Is €1600 too much rent to be paying for a single income family? That's the impression I get when I tell people I pay that much.


----------



## Joe_90 (9 Feb 2014)

If you earn €100k then maybe no if you earn €40k then maybe yes.

If it the going rate for where you live.  If you are paying twice as much as your neighbours for the same house then yes.


----------



## emeralds (9 Feb 2014)

It depends. It would not be too much for a semi-d in South County Dublin for example. But it would be over the odds for a small town in the Midlands I would guess.


----------



## Protocol (9 Feb 2014)

Rents are still too high in Ireland, particularly in cities.

800pm for 1-bed apts in Dublin is crazy.


----------



## Boyd (10 Feb 2014)

Protocol said:


> Rents are still too high in Ireland, particularly in cities. 800pm for 1-bed apts in Dublin is crazy.

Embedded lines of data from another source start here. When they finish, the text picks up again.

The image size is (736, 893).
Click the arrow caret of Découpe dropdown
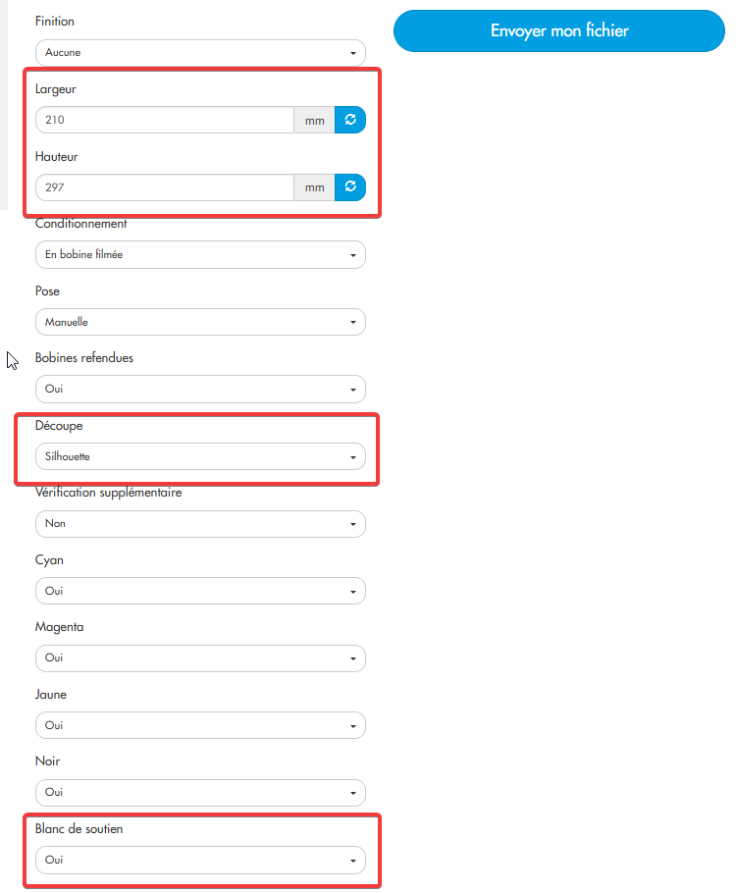(353, 457)
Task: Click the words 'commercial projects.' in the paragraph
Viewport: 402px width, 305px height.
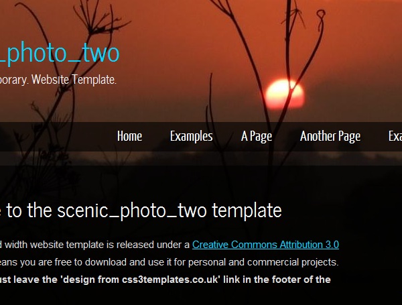Action: point(293,262)
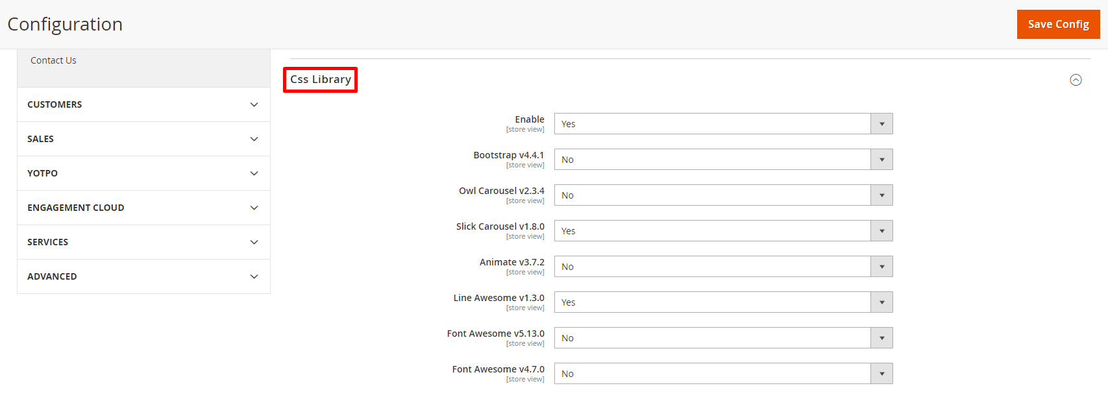
Task: Collapse the Css Library section circle icon
Action: coord(1076,80)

Depends on where you are. I know someone renting in Portobello with monthly rent of E525 for a one bed flat. Similarly another person I know is paying E765 for nicer version of same flat. There's value out there but alot of demand....

OP, depends on where you are renting really. If its in north Cavan, you're probably overpaying. If its in Ballsbridge, probably not.....


----------